Prenez soin de vous, tous les deux.
Mes amitiés à Léo et Hervé. »
— Quoi, c'est tout ? s'emporta Valentina en arrachant le feuillet des mains de Nolan.
Elle relut la lettre à toute vitesse, les larmes recommençant à couler doucement. Il n'y avait rien de plus. Pas d'adresse, de message secret, de code énigmatique pour pouvoir le retrouver.
Valentina grogna de frustration. Elle avait attendu deux ans pour une lettre de quelques lignes et aucun indice sur l'endroit où il se trouvait !
— C'est nul ! bouda-t-elle en se levant et commençant à faire les cent pas. Il ne nous a rien donné comme informations ! Comment on fait pour le contacter ?
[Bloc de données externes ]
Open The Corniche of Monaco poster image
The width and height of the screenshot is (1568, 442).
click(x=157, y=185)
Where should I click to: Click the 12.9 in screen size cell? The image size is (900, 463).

Elle s'arrêta soudain, consciente du ridicule de son comportement.
— Pardon, chuchota-t-elle. C'est que je voulais pas juste une lettre, tu comprends.
Nolan lui sourit.
— Je sais, soupira-t-il. Mais en vérité, il ne nous a pas rien laissé, si tu réfléchis bien.
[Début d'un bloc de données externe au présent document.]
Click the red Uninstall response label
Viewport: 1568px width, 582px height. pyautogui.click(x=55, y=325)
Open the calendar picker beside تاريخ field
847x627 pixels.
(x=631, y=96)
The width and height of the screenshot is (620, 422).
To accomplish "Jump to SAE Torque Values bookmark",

Elle détestait ce genre de phrase qui la faisait passer pour la dernière des abruties.
— Quoi donc ?
— Eh bien déjà, on sait qu'il est au Japon, répondit-il en haussant les épaules. C'est un peu là qu'on avait pensé qu'il pourrait aller s'il partait à l'étranger. Après tout, de ce qu'il nous a dit, il est là-bas un peu comme chez lui.
— Je te signale que c'est grand le Japon, coco !
— Oui, admit-il. Et c'est là qu'intervient le second indice, mais surtout le plus important.
En disant cela, il avait levé un index devant lui. Valentina soupira.
— Vas-y ! Balance la sauce, Sherlock !
— Il nous a écrit ici, annonça-t-il triomphant.
— Oui, c'est là qu'on habite.
— Et comment tu crois qu'il peut le savoir, justement ?
Valentina allait répondre, lorsqu'elle se souvint qu'ils n'habitaient là que depuis quelques mois. Il n'y avait rien de normal à ce qu'il connaisse leur adresse.
— Quelle est donc ta conclusion, du coup ? demanda-t-elle, sarcastique, mais tout de même intéressée.
— Je pense qu'il nous surveille d'une manière ou d'une autre, répondit Nolan. Il te dit de continuer sur la voie dans laquelle tu t'engages, c'est qu'il sait ce que tu fais. Je suis certain qu'il a un genre d'indic qui lui envoie des infos sur nous. Peut-être pas tous les jours, mais quand même.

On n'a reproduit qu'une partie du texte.